Optimization assisted MCMC
This addresses sampling inefficiencies for practitioners using MCMC in complex domains like Gaussian mixture models and sensor localization, though it is incremental as it builds on existing WHMC.
The paper tackles slow convergence and biased sampling in MCMC methods for multimodal high-dimensional distributions by integrating a global optimization framework to find modes on the fly, resulting in much faster convergence and relative error improvements of about an order of magnitude compared to WHMC in some cases.

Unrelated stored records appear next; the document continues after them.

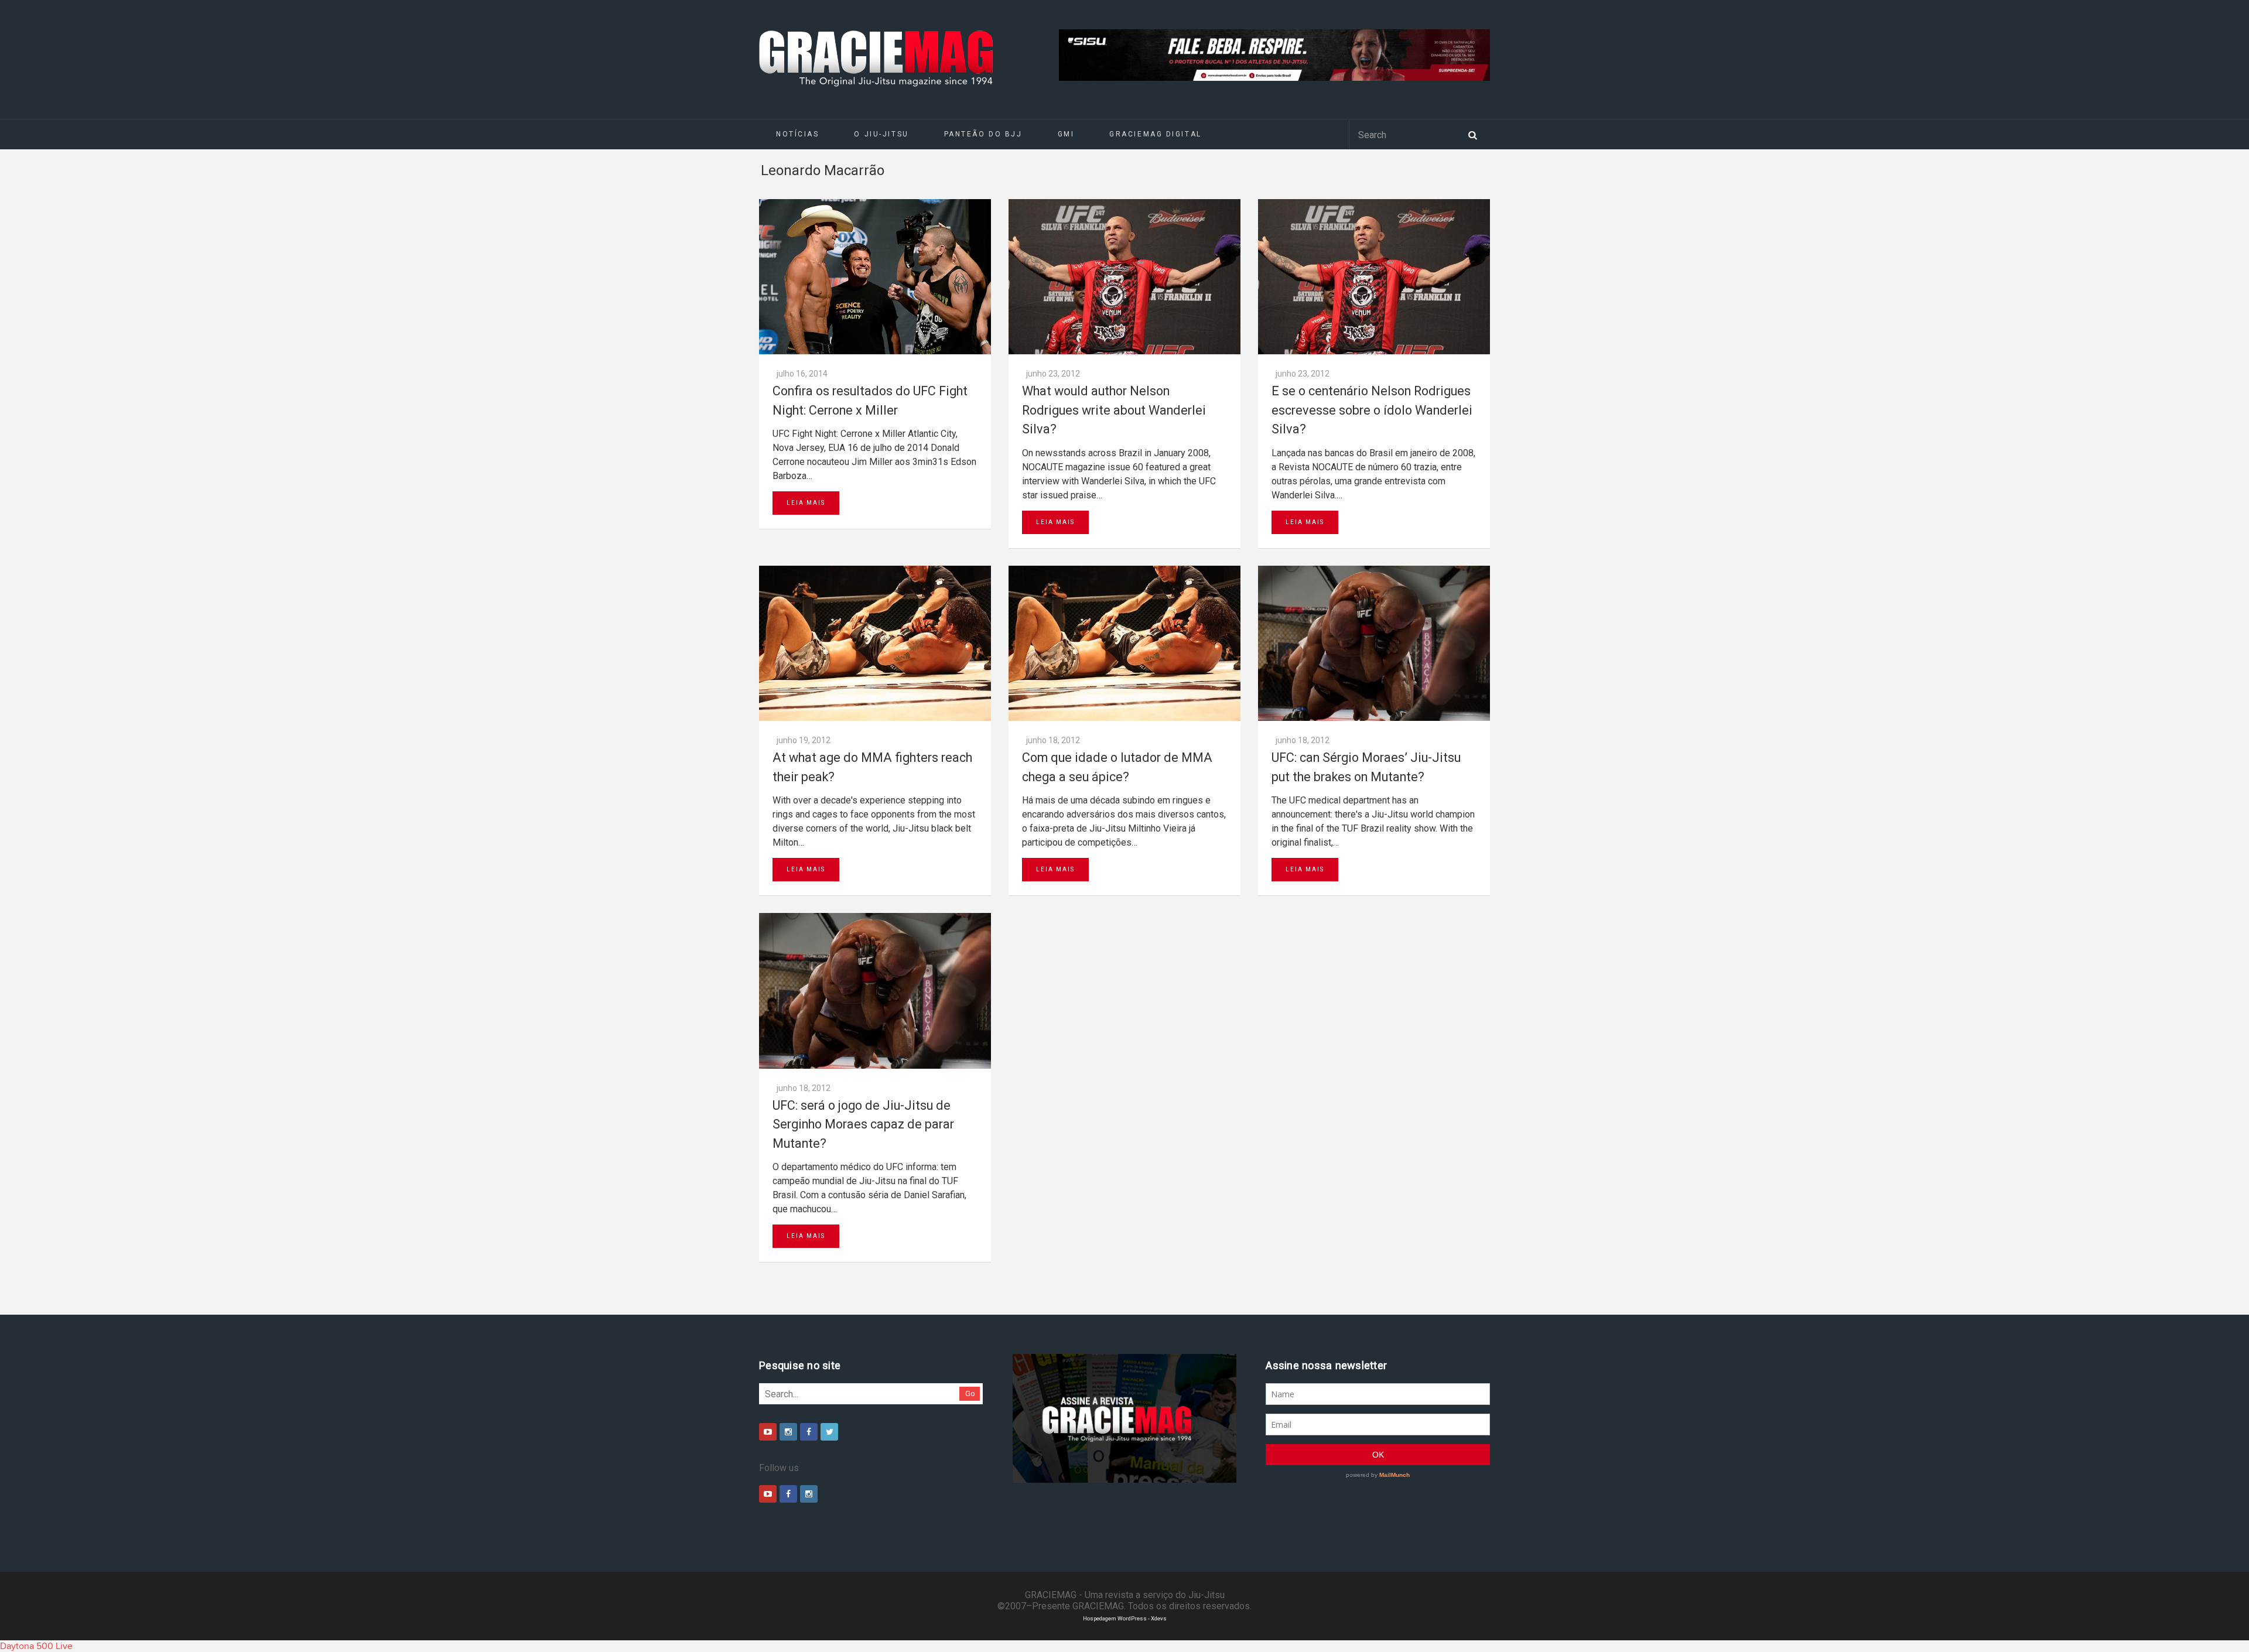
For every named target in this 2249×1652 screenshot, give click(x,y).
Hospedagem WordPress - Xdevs (1125, 1618)
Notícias (797, 134)
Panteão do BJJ (983, 134)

Markov Chain Monte Carlo (MCMC) sampling methods are widely used but often encounter either slow convergence or biased sampling when applied to multimodal high dimensional distributions. In this paper, we present a general framework of improving classical MCMC samplers by employing a global optimization method. The global optimization method first reduces a high dimensional search to an one dimensional geodesic to find a starting point close to a local mode. The search is accelerated and completed by using a local search method such as BFGS. We modify the target distribution by extracting a local Gaussian distribution aound the found mode. The process is repeated to find all the modes during sampling on the fly. We integrate the optimization algorithm into the Wormhole Hamiltonian Monte Carlo (WHMC) method. Experimental results show that, when applied to high dimensional, multimodal Gaussian mixture models and the network sensor localization problem, the proposed method achieves much faster convergence, with relative error from the mean improved by about an order of magnitude than WHMC in some cases.